### WHAT YOU ARE ASKED TO DO
List each line of the data that holds the string "Bayilik", please.

Stored records
= = = = =

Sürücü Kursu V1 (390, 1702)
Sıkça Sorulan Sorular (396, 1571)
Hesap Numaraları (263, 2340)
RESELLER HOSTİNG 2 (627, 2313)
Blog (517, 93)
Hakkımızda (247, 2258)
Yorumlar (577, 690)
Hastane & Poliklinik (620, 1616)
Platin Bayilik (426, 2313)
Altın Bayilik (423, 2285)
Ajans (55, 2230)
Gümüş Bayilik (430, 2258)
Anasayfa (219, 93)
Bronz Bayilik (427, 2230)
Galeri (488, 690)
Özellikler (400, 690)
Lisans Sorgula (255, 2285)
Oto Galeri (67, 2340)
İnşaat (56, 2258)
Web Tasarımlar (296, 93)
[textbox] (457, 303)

= = = = =

### RESULT BELOW
Platin Bayilik (426, 2313)
Altın Bayilik (423, 2285)
Gümüş Bayilik (430, 2258)
Bronz Bayilik (427, 2230)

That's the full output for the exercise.